[ASSIGNED TASK]
Images do not belong in the copy. Retype all the entries below exactly.

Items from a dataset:

----------

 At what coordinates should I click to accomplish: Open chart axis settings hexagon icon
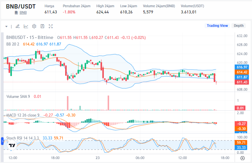(x=243, y=158)
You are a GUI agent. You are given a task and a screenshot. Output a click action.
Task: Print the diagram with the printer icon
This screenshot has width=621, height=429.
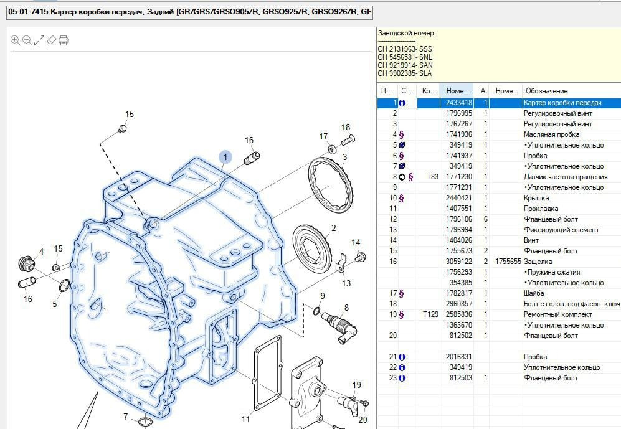[63, 40]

----------

[REPLY TO THE EXERCISE]
 At what coordinates should I click to accomplish: Open chart axis settings hexagon icon
(x=243, y=158)
You are a GUI agent. You are given a task and a screenshot. Output a click action.
Task: Print the diagram with the printer icon
This screenshot has width=621, height=429.
[63, 40]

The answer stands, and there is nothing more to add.